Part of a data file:

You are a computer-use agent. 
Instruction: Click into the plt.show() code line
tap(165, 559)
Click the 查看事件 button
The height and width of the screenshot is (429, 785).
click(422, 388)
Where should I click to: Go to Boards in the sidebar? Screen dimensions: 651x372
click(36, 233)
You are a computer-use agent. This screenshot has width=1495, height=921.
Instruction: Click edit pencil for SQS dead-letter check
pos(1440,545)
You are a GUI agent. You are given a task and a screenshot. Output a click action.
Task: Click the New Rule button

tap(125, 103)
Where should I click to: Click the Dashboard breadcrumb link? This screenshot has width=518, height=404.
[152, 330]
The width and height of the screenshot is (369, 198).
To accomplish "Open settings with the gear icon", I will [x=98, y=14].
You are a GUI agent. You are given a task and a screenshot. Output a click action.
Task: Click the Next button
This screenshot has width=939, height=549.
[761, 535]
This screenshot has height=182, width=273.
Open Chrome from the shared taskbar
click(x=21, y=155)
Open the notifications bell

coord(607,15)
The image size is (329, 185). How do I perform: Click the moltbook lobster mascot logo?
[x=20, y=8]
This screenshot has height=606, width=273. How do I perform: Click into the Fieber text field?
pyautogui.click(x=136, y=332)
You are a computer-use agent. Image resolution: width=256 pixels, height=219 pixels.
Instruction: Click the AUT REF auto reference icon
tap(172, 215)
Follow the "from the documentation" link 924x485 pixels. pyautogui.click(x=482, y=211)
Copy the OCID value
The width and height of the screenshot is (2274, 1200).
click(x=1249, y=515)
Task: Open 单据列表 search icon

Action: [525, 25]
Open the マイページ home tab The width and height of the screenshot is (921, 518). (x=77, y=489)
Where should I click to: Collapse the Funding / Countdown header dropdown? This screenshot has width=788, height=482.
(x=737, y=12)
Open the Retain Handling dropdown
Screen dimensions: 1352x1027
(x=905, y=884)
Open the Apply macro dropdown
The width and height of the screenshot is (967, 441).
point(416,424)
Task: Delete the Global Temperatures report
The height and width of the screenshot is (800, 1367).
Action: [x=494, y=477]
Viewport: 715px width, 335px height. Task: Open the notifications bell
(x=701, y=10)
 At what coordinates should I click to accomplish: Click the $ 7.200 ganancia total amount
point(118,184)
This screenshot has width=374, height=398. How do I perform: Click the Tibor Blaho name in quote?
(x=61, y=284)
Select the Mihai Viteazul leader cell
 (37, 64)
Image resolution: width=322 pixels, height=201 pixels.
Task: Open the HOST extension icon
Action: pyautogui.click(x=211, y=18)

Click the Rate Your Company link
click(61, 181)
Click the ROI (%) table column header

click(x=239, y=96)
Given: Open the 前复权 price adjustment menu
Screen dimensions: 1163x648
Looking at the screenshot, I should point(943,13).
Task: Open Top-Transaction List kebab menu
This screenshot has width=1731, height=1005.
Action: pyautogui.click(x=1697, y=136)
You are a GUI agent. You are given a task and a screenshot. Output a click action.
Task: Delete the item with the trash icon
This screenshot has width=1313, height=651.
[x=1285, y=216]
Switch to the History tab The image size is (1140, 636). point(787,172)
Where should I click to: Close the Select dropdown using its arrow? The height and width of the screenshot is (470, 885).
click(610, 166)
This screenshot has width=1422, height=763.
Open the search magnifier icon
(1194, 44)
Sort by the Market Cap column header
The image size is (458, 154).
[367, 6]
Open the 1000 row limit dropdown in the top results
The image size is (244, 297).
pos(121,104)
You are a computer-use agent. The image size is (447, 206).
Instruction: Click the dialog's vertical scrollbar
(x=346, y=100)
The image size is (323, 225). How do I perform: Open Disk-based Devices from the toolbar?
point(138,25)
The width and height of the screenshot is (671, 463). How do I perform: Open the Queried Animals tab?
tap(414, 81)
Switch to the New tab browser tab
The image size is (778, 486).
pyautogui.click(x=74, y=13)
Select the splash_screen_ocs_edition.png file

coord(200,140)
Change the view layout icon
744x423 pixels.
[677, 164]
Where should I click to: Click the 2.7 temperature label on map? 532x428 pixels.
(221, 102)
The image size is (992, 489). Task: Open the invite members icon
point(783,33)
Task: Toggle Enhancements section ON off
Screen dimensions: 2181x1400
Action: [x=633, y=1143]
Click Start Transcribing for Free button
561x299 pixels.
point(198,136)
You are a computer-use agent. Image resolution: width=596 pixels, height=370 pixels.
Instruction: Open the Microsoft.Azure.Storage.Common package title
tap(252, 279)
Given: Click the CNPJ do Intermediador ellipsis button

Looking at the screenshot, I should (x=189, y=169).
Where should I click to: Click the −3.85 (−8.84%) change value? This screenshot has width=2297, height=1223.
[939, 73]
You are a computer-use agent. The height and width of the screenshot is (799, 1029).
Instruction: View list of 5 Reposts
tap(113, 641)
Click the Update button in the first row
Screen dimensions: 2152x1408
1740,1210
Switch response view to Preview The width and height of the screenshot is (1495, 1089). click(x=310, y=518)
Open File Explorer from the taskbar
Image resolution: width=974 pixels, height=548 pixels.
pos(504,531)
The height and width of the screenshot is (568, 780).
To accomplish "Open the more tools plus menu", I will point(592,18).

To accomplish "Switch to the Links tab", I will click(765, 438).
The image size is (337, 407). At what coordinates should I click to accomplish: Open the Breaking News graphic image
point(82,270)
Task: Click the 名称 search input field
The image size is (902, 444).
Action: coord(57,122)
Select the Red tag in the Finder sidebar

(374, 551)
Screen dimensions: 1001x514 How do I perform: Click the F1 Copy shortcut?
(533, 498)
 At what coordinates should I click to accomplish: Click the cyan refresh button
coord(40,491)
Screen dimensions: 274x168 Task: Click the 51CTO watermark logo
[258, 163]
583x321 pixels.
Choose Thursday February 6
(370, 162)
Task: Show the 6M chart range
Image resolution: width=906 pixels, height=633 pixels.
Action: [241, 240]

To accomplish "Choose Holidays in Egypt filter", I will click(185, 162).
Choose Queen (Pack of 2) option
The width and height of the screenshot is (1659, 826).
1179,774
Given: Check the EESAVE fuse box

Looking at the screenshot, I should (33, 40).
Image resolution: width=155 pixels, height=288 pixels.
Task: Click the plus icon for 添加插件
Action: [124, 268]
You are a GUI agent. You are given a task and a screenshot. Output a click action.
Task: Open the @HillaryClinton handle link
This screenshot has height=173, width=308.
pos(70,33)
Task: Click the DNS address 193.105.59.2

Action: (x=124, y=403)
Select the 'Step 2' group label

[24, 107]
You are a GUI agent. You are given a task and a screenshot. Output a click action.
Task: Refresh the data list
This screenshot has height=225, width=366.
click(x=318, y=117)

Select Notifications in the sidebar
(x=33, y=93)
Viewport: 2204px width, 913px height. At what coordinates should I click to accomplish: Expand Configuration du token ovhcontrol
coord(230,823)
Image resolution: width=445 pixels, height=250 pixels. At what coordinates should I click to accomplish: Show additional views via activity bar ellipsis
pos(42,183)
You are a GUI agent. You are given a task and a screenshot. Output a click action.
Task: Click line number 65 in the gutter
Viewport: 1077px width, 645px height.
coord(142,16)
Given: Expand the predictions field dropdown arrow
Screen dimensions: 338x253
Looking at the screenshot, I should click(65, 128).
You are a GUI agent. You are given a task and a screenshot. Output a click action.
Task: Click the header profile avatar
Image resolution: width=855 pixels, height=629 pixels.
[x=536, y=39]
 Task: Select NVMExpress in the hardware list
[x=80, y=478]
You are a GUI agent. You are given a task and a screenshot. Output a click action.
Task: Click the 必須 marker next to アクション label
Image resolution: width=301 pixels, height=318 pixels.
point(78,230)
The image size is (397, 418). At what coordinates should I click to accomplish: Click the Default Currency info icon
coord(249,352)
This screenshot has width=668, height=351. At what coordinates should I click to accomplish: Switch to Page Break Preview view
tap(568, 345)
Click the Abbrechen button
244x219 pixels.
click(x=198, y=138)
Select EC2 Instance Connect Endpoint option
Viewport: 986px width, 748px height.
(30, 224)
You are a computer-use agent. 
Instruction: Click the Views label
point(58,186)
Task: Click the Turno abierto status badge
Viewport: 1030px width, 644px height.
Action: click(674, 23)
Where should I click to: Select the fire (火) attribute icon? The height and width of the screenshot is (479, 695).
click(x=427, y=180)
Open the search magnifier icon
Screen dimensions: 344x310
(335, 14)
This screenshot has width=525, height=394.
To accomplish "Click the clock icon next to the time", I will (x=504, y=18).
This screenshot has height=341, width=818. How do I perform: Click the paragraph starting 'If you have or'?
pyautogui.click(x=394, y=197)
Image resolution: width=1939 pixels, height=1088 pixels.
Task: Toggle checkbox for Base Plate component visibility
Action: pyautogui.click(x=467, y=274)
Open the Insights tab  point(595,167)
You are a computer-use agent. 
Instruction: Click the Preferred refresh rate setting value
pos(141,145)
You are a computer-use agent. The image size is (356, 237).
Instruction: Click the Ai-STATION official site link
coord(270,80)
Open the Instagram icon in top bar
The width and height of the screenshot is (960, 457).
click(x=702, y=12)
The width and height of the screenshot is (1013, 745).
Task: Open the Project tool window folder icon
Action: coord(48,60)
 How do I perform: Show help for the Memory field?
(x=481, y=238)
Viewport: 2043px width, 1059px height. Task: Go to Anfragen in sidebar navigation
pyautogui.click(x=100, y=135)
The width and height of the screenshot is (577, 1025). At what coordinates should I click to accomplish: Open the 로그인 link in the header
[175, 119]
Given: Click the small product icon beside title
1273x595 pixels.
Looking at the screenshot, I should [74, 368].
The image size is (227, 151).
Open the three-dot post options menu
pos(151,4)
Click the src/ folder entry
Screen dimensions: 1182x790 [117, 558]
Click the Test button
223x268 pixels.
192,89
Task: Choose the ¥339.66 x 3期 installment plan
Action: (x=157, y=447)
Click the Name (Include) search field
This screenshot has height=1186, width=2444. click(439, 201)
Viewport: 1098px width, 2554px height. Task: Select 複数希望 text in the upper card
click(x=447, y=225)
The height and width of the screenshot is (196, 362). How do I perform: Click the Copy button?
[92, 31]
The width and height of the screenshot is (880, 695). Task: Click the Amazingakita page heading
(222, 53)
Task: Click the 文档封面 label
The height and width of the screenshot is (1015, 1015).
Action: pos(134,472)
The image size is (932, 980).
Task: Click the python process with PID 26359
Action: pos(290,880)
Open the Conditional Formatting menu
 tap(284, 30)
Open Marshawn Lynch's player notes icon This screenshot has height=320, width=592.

What this task involves ▸ Rewrite the material from the line containing "This screenshot has height=341, width=818." down to the line containing "Open the Insights", putting "passage" in place of "paragraph" and keeping everything else the same.

Written response ▸
This screenshot has height=341, width=818. How do I perform: Click the passage starting 'If you have or'?
pyautogui.click(x=394, y=197)
Image resolution: width=1939 pixels, height=1088 pixels.
Task: Toggle checkbox for Base Plate component visibility
Action: pyautogui.click(x=467, y=274)
Open the Insights tab  point(595,167)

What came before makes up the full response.